Objective:
Reproduce every line of the data below verbatim, keeping the original order and wording.

Data excerpts:

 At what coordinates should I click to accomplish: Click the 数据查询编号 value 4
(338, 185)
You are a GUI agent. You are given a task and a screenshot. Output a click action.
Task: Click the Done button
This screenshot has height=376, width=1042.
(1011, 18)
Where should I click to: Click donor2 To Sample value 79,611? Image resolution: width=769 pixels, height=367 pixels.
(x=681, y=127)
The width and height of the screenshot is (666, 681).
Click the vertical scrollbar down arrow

Exercise solution:
 At what coordinates should I click to accomplish: Click the 数据查询编号 value 4
(338, 185)
You are a GUI agent. You are given a task and a screenshot. Output a click action.
Task: Click the Done button
This screenshot has height=376, width=1042.
(1011, 18)
Where should I click to: Click donor2 To Sample value 79,611? Image resolution: width=769 pixels, height=367 pixels.
(x=681, y=127)
The width and height of the screenshot is (666, 681).
Click the vertical scrollbar down arrow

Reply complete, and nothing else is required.